# Win98 mit Office 97 von USB-Stick booten?!



## dune911 (27. April 2004)

Hallo!

Ich hab ein kleines Problem, vielleicht kann mir hier ja jmd. helfen?! 

Auf einem alten Rechner habe ich Windows 98 zusammen mit Office 97
installiert. Das System brauche ich, weil ich damit ab und zu noch eine
alte Office 97 Access-Datenbankanwendung warten muss.

Auf meinem neuen Rechner hab ich Windows XP und Office 2003
installiert. Die alte Anwendung ist aber nicht mit Access 2003 kompatibel;
geschweige denn will ich Office 97 noch neben Office 2003 installieren.

Deshalb dachte ich mir, ob es nicht irgendwie möglich sei, ein Win98-
System mit Office 97 (praktisch ein Image der Festplatte des alten Rechners)
auf einem USB-Stick o.ä. zu installieren und den Stick bootbar zu machen.
Soll heißen: Auf dem neuen Rechner läuft Windows XP etc. ganz normal,
nur wenn ich dann mit dem USB-Stick den Rechner starte, bootet er mir
die alte Win98 Umgebung, damit ich die Anwendung warten kann.
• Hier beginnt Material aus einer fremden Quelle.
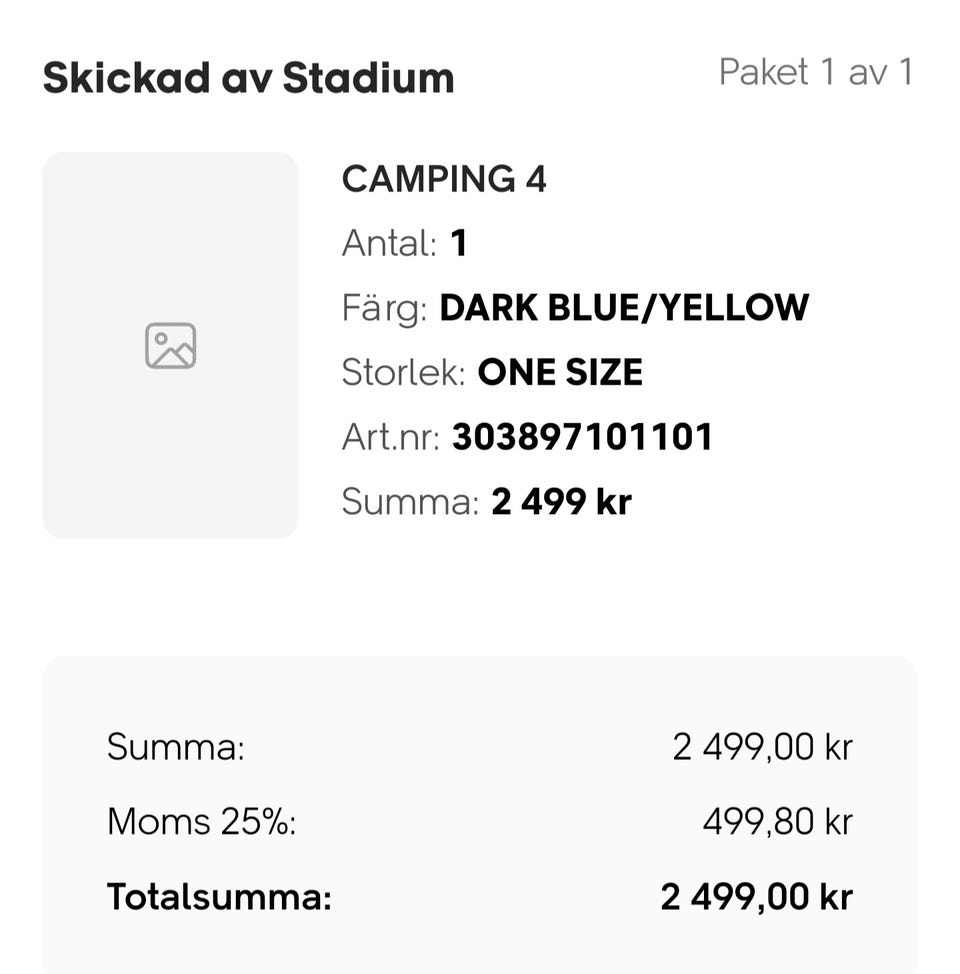Click the CAMPING 4 product title
This screenshot has width=960, height=974.
coord(444,180)
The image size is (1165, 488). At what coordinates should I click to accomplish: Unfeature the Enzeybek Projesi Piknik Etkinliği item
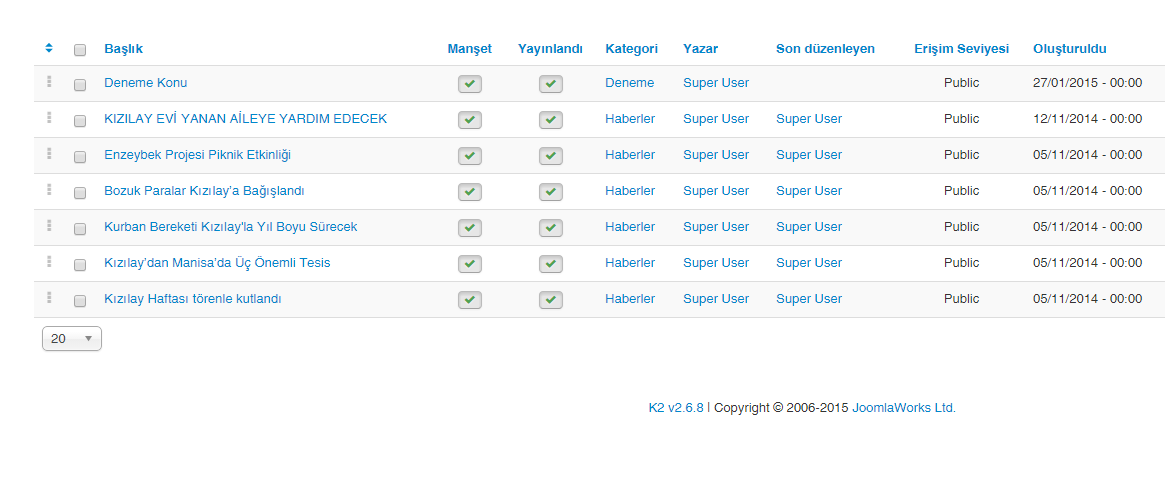(470, 156)

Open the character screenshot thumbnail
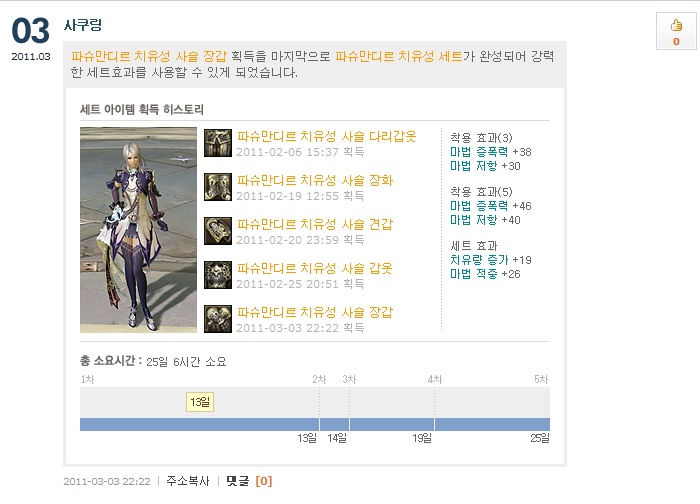138,230
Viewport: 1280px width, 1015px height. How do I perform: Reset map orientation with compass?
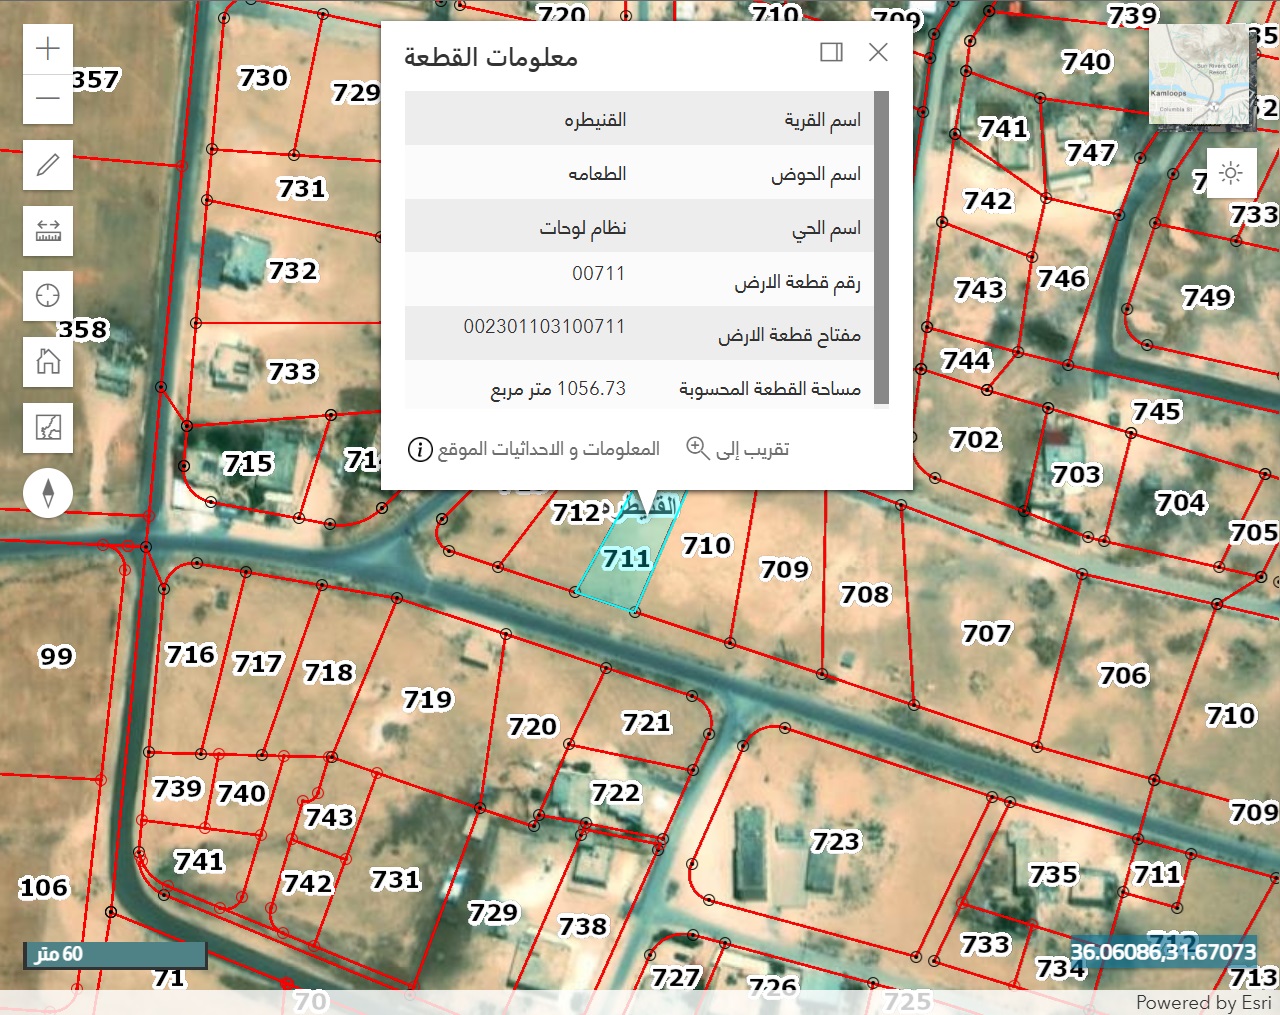pos(48,493)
Ist das irgendwie möglich?! 

Für Antworten schonmal vielen, vielen Dank


----------



## fluessig (27. April 2004)

Vielleicht würde das gehen - aber der USB Stick muss ganz schön groß sein (ob da 256 MB noch reichen? Glaube nicht!). Warum machst du dir nicht eine weitere Partition auf dem Rechner in der du Win98 installierst. Dann kannst du beim Start deines PCs im Bootmanager festlegen welches OS du starten möchtest


----------



## dune911 (27. April 2004)

Wenn ja: Wie würde das gehen? Hab keine Ahnung wie ich das machen könnte... 

Das mit der Partition wollte ich eigentlich umgehen. Das ist ein vorkonfigurierter
Laptop. Habs schon mit Partition Magic versucht, der lässt mich aber nich ran...  

Was würde es denn sonst noch für Möglichkeiten geben?

...und 256 MB würden nicht reichen?


----------